I’ve met both Hades and Zeus previously, but there was something about witnessing them standing with Poseidon, making war plans, that really drove home how different they are from me. A direct approach, decisive even, for all that it’s in service of a coup. A simple plan to slide beneath the radar and kill everyone who makes decisions, and then hand back all that power before anyone realizes they’ve stolen it in the first place.

It might even work.

What do I know of war? Nothing. Less than nothing. My skill set is better suited to the bedroom. But that doesn’t mean it’s not valuable. If I can pull my part of this off, it means Zeus’s plan has a better chance of success. It means that Poseidon is more likely to be safe.

I don’t know where that last thought popped up from. Except, yes I do, don’t I? This man has snuck beneath my skin. It’s actually hilarious, because Poseidon is so up-front that I don’t think he’s ever snuck anywhere once in his life. And yet here we are. The thought of being shut out by him sent me into a fucking panic attack, and in response he just held me until we both fell asleep. He’s too fucking kind and it’s going to get him killed.

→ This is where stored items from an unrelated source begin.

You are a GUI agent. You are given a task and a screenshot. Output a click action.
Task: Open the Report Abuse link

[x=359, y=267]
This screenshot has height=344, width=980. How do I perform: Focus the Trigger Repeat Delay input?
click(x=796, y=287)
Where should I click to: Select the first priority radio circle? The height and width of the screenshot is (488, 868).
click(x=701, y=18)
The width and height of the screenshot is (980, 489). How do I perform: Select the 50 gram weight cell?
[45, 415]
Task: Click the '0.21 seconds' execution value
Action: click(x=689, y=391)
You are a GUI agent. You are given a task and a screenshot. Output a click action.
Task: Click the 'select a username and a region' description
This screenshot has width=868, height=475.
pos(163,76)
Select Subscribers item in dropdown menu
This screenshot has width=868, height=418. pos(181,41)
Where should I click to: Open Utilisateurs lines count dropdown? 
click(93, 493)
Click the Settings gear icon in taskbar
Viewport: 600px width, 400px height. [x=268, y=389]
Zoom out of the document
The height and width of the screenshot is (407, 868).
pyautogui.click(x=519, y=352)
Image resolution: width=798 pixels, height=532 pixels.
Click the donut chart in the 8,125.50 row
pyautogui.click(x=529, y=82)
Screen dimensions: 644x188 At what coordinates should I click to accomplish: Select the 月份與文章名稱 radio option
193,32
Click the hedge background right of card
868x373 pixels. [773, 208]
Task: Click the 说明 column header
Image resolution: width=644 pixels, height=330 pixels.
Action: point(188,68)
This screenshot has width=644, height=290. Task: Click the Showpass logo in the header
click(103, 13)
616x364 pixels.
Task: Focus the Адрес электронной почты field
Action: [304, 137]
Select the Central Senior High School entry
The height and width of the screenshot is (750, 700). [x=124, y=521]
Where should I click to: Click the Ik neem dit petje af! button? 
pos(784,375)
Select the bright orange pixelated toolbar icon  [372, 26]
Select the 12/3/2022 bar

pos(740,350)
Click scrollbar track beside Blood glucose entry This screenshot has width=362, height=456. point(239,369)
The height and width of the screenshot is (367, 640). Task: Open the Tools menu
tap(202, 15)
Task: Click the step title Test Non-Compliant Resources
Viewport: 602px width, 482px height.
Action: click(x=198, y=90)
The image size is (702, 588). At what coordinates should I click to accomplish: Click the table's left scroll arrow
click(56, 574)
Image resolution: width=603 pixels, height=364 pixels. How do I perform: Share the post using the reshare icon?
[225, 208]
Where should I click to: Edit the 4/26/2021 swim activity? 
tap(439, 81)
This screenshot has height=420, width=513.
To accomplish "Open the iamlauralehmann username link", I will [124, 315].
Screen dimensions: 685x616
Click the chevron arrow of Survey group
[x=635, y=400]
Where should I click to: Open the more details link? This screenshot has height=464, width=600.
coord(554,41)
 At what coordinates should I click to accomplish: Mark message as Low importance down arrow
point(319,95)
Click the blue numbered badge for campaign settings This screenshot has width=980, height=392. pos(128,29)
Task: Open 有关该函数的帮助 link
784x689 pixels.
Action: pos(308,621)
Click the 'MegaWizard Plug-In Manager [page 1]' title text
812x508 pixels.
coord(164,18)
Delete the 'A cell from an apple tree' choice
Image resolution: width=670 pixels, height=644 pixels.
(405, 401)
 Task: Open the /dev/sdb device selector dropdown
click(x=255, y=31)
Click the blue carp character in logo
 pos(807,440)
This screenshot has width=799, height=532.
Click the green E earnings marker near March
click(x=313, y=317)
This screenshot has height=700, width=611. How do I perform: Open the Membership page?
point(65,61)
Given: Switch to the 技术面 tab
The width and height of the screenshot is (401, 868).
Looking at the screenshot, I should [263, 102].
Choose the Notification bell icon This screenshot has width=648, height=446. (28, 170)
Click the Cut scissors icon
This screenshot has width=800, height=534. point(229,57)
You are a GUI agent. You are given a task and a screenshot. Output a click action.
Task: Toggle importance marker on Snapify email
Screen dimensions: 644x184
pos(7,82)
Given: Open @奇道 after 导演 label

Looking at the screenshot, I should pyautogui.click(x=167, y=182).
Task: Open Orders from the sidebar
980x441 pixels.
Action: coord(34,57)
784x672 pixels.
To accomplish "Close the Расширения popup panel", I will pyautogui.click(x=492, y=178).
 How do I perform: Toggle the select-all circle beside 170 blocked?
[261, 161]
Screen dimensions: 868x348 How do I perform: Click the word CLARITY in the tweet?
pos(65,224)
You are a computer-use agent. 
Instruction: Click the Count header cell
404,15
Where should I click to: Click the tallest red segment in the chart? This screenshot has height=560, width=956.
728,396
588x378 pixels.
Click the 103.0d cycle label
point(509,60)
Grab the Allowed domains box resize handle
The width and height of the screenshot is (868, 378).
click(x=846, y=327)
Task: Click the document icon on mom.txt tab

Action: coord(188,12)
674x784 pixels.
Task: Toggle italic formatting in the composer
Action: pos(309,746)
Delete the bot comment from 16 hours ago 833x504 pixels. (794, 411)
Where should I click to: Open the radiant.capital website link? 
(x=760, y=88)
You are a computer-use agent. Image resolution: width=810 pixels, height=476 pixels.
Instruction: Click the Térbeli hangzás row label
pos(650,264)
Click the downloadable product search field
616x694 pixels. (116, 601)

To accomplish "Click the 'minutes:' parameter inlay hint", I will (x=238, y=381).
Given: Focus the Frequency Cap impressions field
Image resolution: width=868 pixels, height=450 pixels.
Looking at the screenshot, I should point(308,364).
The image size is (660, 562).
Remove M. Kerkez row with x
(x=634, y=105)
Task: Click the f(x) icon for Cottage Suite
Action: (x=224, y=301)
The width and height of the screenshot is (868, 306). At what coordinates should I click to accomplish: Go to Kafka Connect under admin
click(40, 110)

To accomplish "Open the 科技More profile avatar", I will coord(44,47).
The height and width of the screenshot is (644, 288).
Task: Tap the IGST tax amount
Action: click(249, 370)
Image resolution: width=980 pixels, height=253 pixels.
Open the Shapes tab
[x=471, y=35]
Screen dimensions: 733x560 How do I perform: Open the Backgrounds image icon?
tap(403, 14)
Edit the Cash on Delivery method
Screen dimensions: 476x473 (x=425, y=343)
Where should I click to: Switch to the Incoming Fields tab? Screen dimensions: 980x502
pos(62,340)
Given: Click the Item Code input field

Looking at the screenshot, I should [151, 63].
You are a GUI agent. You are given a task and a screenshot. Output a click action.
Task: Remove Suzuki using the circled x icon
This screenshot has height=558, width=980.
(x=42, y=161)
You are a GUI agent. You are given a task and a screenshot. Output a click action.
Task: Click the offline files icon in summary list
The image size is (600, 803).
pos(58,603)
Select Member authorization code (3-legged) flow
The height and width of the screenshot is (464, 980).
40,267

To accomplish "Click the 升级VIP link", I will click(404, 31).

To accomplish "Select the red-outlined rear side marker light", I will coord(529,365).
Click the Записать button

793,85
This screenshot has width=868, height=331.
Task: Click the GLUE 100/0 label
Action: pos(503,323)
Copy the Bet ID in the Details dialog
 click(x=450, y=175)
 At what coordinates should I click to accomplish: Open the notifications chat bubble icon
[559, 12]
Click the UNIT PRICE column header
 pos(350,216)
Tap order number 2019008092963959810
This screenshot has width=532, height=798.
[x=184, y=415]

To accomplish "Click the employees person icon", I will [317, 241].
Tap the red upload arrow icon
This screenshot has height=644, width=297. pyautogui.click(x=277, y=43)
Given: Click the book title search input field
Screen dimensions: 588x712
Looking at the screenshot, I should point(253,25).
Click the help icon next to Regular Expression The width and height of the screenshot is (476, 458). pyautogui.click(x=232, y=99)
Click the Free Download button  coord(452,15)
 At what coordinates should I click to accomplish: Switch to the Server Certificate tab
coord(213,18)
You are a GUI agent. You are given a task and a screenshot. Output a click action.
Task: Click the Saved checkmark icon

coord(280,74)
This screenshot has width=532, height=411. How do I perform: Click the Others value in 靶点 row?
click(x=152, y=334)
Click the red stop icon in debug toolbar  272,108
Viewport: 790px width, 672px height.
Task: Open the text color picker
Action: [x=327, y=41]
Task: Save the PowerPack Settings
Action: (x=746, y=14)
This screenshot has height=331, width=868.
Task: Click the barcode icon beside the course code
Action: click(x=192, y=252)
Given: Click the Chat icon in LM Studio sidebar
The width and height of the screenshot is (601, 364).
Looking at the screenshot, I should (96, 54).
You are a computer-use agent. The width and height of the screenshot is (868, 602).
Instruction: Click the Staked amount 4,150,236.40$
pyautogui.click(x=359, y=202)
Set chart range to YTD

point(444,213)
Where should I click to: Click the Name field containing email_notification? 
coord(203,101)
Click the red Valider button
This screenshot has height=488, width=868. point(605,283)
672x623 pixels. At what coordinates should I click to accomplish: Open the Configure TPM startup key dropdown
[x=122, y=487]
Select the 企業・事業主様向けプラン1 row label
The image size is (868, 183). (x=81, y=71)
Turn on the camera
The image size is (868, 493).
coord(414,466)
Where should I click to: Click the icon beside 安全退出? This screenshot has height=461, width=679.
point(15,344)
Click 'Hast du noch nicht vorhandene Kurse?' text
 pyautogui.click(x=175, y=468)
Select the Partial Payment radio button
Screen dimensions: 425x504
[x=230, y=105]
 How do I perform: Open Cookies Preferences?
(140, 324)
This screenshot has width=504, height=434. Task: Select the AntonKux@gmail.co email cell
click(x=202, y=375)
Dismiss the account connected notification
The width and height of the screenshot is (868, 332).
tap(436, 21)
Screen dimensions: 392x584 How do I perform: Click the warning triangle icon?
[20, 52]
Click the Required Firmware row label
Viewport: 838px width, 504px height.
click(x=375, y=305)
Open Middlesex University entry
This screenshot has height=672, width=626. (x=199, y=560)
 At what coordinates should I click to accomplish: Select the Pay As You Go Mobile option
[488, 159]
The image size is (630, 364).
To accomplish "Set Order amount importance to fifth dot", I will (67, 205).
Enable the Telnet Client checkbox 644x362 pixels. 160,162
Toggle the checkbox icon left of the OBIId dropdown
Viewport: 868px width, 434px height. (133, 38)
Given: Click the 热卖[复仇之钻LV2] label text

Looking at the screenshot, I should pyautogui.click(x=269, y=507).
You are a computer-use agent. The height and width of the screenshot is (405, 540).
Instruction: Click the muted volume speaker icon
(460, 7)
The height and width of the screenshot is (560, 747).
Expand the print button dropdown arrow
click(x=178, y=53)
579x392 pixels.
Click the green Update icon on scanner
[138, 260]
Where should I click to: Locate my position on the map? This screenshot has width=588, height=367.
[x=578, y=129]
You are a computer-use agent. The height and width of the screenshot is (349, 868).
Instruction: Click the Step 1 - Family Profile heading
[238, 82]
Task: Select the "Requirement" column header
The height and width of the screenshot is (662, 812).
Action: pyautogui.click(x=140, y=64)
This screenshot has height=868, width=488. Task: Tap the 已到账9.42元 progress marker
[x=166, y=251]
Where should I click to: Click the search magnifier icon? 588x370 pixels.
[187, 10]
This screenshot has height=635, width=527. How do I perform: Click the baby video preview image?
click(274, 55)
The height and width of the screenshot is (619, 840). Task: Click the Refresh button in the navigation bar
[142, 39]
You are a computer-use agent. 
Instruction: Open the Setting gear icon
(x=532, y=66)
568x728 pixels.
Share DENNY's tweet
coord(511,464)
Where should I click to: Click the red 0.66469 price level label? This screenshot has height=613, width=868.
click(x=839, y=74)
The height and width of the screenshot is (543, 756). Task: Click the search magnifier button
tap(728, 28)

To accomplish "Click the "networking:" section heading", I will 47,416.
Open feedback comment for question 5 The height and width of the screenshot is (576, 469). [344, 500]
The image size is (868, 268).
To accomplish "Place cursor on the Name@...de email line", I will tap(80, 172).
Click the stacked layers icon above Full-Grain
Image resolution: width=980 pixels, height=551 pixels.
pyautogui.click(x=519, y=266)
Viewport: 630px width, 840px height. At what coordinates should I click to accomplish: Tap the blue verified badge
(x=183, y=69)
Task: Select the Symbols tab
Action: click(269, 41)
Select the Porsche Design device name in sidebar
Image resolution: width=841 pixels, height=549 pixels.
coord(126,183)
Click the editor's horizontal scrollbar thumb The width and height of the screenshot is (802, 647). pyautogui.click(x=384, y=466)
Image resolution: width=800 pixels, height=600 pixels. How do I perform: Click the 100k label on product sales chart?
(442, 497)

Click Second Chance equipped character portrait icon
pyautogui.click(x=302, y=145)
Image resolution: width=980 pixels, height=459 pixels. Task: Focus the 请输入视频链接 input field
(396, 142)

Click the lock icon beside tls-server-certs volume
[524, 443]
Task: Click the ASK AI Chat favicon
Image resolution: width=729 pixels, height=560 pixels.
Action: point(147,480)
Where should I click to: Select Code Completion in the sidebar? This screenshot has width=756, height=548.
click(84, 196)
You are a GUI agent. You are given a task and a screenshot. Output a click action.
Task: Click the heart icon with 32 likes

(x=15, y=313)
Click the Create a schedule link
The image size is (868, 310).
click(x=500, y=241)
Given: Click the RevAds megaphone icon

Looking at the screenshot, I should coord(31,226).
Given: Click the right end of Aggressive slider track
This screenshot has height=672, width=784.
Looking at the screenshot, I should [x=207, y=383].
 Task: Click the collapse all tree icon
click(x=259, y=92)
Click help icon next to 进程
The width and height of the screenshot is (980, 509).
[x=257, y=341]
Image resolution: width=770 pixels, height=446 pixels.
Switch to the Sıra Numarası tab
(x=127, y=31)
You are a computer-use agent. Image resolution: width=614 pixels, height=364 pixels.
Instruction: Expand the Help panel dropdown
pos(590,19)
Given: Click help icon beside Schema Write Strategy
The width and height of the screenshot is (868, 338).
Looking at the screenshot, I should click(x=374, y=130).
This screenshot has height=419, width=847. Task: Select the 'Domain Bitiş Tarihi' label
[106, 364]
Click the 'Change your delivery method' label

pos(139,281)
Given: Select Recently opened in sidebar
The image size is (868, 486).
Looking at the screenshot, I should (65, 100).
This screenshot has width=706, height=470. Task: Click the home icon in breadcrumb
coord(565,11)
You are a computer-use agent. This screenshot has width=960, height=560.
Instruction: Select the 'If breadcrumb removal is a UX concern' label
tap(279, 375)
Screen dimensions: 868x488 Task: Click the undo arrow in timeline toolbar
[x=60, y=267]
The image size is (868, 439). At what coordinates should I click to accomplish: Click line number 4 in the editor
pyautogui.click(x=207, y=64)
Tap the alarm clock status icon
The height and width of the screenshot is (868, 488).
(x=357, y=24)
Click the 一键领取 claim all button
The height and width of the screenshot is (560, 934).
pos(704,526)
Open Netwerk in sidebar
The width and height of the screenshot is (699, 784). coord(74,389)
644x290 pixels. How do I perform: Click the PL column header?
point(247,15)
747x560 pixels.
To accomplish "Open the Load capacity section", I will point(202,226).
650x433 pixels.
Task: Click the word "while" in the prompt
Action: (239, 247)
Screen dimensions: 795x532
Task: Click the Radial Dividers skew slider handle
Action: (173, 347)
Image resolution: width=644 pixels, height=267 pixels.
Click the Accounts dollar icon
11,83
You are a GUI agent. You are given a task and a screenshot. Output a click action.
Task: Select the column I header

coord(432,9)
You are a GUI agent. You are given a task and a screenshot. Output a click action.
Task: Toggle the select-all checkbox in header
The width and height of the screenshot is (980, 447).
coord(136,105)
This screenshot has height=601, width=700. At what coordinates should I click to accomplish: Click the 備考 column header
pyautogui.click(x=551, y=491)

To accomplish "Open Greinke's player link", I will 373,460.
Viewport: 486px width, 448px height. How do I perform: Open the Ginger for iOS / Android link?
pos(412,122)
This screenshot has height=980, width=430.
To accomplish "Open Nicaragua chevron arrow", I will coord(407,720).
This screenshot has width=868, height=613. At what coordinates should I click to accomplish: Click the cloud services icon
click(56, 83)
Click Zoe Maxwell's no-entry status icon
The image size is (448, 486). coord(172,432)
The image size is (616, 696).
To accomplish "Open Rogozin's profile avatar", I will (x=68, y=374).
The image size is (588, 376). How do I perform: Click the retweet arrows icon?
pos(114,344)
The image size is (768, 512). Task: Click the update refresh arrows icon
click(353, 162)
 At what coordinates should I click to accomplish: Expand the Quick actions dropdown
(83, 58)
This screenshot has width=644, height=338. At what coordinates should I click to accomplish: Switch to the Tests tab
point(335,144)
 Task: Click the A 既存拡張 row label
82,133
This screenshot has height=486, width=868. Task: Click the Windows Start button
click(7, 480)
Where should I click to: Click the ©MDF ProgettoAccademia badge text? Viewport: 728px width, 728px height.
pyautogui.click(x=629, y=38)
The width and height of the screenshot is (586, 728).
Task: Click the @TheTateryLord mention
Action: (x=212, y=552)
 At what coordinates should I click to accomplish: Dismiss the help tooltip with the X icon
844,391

I take a shaky breath. “Poseidon.”

“Hmm?”

“I need your phone. Not yet, but this afternoon. By then, my marks will have had time to realize they don’t have recourse.” It’s less time than I’d prefer to give them, but we’re definitely in desperate-times-call-for-desperate-measures territory. “This will work.” It has to.

He finally puts the SUV into gear and eases back out of the parking spot. “It’s hurting you to do this. I’m sorry.”

I blink. Of all the things I expect him to say, this wasn’t even on the list. “What are you talking about?”

“Icarus.” He doesn’t look at me. “You promised not to lie.”

Something cold and ugly squirms through me. I don’t have a name for the emotion, only a deep desire not to be feeling it right now. I force a laugh. “Come on, big guy. I’m not lying. They can’t hurt me. They never could hurt me. The worst I got out of the experience is some lackluster sex.”

I expect him to laugh alongside me. To allow me to charm my way past his comment. To do anything but veer into a shadowy parking lot, still untouched by the rising sun in the east. He puts the SUV into park and twists to face me, expression severe. “Don’t do that.”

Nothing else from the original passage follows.